** GIVEN TEXT **
^^^^^^^^
I wrote John Cruikshank this morning, and this moment I have received a letter from him. My letter written before the receipt of his contains everything I would write in answer to it, and I do not like to write to him superfluously, lest I should break in on his domestic terrors and solitary broodings with regard to Anna Cruikshank.[125] May the Father and lover of the meek preserve that meek woman, and give her a safe and joyful deliverance!

I wrote this morning a short note of congratulatory kindliness to your sister, and shall be eager to call on her, when Legion has been thoroughly exorcised from my temple and cheeks. Tell Cruikshank that I have received his letter, and thank him for it.

A few lines in your last letter betokened, I thought, a wounded spirit. Let me know the particulars, my beloved friend. I shall forget and lose my own anxieties while I am healing yours with cheerings of sympathy.
^^^^^^^^
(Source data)

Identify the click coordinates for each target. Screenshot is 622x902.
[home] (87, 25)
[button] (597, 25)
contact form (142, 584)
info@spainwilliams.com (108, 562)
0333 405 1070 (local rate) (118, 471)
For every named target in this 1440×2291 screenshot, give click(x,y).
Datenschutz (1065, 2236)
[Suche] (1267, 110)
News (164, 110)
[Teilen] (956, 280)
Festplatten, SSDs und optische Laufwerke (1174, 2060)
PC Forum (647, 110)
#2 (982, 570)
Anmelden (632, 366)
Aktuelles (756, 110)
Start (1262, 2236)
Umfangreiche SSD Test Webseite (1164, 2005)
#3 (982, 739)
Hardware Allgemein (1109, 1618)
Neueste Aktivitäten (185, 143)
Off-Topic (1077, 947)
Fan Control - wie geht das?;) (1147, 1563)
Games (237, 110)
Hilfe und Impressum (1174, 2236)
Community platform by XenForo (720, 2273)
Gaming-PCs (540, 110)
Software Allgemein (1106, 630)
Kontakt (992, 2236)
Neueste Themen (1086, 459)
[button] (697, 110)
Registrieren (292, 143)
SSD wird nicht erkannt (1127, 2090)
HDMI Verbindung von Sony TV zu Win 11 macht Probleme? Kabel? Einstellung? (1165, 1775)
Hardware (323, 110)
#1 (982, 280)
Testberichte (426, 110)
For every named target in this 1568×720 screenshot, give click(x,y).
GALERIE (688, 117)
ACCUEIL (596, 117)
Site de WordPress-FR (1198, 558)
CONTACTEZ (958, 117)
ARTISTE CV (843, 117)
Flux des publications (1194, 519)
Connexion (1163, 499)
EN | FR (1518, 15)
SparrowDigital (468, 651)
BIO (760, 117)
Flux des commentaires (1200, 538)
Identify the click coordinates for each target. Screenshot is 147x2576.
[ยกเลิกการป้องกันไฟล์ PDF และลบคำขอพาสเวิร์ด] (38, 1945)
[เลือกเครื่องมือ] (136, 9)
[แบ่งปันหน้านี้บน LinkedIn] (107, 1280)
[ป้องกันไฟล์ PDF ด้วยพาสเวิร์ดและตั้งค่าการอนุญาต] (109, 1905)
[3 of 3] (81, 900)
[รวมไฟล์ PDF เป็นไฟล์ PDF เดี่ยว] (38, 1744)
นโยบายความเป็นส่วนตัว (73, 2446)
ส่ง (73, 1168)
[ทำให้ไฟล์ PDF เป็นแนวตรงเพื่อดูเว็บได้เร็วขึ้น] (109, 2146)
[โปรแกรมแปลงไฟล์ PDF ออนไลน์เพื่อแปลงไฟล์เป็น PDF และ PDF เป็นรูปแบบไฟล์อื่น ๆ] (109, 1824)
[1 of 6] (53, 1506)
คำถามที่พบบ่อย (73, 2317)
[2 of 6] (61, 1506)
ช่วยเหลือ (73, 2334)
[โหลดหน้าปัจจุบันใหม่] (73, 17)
^^^^^^^^
** GIVEN TASK A **
Using the letter, explain why the writer chooses not to answer John Cruikshank's letter, in one to three sentences.
** GIVEN TASK B **
In the entries, rename "Testberichte" to "Reviews" in the lines starting at the one containing "Kontakt (992, 2236)" and ending at the one containing "SparrowDigital (468, 651)", and return only those lines with everything else unchanged.
The letter and the entries have no connection to each other.

** FULL ANSWER A **
The writer's own letter, sent before Cruikshank's arrived, already contains everything he would say in reply. He also doesn't want to write needlessly and interrupt Cruikshank's domestic terrors and solitary broodings about Anna Cruikshank.

** FULL ANSWER B **
Kontakt (992, 2236)
Neueste Themen (1086, 459)
[button] (697, 110)
Registrieren (292, 143)
SSD wird nicht erkannt (1127, 2090)
HDMI Verbindung von Sony TV zu Win 11 macht Probleme? Kabel? Einstellung? (1165, 1775)
Hardware (323, 110)
#1 (982, 280)
Reviews (426, 110)
For every named target in this 1568×720 screenshot, give click(x,y).
GALERIE (688, 117)
ACCUEIL (596, 117)
Site de WordPress-FR (1198, 558)
CONTACTEZ (958, 117)
ARTISTE CV (843, 117)
Flux des publications (1194, 519)
Connexion (1163, 499)
EN | FR (1518, 15)
SparrowDigital (468, 651)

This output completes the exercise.